> _Dataset entries_
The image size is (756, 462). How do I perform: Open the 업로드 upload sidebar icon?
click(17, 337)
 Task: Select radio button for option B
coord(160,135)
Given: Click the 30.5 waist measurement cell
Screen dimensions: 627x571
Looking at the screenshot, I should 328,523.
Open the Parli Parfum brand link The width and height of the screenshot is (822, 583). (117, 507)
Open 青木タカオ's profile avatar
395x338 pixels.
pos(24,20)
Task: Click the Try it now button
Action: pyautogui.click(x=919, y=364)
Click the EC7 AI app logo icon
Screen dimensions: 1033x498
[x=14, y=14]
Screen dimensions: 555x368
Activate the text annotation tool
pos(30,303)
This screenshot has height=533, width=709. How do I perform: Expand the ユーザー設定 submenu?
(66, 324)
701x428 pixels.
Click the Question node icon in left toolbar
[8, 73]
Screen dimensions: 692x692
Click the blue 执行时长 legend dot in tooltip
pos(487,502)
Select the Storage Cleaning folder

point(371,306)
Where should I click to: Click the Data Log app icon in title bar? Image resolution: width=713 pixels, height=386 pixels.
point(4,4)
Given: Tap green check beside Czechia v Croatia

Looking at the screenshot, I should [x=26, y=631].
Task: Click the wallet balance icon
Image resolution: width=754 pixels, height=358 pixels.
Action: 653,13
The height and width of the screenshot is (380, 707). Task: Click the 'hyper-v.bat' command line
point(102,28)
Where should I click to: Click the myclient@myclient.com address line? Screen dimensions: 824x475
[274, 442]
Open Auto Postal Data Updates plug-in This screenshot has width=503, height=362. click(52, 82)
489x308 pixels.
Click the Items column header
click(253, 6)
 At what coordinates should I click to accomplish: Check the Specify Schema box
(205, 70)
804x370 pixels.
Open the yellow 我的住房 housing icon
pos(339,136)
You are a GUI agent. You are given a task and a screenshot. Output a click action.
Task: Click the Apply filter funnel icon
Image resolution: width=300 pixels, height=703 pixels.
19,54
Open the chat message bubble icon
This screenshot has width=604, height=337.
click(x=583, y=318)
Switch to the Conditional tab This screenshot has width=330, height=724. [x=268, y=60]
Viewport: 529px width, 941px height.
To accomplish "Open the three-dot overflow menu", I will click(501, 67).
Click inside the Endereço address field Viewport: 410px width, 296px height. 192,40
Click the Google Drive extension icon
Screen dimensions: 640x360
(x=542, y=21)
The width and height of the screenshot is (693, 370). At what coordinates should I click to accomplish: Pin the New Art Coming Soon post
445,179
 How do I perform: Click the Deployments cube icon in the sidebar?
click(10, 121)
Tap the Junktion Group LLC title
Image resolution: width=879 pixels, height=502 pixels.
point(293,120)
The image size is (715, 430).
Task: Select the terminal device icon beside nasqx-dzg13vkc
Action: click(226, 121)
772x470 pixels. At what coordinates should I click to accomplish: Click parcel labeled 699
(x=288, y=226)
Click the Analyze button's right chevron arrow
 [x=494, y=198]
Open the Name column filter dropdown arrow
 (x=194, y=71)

> _WHAT IS REQUIRED_
From the data above, output only the lines between the line containing "Activate the text annotation tool" and the line containing "Task: Click the wallet balance icon", inclusive, exactly as written.

> _SOLUTION_
Activate the text annotation tool
pos(30,303)
This screenshot has height=533, width=709. How do I perform: Expand the ユーザー設定 submenu?
(66, 324)
701x428 pixels.
Click the Question node icon in left toolbar
[8, 73]
Screen dimensions: 692x692
Click the blue 执行时长 legend dot in tooltip
pos(487,502)
Select the Storage Cleaning folder

point(371,306)
Where should I click to: Click the Data Log app icon in title bar? Image resolution: width=713 pixels, height=386 pixels.
point(4,4)
Given: Tap green check beside Czechia v Croatia

Looking at the screenshot, I should [x=26, y=631].
Task: Click the wallet balance icon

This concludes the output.